Dataset entries:
########
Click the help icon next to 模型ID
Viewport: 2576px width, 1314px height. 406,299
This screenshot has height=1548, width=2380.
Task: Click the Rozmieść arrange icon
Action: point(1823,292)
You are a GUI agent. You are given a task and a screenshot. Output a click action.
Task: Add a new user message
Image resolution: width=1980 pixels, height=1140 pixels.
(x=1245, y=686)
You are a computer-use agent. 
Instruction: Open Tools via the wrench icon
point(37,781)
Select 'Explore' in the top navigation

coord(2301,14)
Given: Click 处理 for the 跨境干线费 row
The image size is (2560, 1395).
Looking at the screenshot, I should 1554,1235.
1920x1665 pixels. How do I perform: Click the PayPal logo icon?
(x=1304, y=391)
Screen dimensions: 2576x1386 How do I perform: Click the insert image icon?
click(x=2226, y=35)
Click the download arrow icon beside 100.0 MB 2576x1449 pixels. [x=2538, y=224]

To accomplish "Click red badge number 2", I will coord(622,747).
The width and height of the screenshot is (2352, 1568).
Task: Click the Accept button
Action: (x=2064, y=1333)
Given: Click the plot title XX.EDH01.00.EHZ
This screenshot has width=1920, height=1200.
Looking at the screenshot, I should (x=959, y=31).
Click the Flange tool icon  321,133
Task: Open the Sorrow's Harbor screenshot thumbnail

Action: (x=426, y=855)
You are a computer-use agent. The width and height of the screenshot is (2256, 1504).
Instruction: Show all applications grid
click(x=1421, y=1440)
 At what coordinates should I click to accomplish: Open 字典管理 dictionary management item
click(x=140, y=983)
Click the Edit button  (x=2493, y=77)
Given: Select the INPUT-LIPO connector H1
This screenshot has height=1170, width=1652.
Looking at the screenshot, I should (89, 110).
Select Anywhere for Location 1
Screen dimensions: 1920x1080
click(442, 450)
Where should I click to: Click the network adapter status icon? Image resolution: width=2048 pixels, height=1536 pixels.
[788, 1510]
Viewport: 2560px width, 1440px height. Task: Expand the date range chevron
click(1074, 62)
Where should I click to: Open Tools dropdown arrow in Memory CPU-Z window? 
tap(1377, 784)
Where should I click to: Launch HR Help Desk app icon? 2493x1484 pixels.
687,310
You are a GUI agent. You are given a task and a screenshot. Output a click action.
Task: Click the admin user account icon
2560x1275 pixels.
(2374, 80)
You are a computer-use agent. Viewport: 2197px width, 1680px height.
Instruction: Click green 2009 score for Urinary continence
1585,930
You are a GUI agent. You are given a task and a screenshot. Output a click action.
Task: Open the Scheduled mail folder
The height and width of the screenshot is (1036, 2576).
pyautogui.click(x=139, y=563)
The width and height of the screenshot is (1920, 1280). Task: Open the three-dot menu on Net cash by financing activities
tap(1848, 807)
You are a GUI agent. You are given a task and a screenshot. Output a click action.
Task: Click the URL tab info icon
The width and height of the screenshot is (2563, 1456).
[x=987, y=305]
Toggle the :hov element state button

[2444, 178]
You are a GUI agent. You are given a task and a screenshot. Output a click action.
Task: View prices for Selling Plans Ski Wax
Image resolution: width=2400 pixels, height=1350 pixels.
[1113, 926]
########
The problem: Starting at the line that has "Task: Add a new user message" and ending at the line that has "Given: Click 处理 for the 跨境干线费 row", please write out the lines above exactly, leaving out all others.

Exercise output:
Task: Add a new user message
Image resolution: width=1980 pixels, height=1140 pixels.
(x=1245, y=686)
You are a computer-use agent. 
Instruction: Open Tools via the wrench icon
point(37,781)
Select 'Explore' in the top navigation

coord(2301,14)
Given: Click 处理 for the 跨境干线费 row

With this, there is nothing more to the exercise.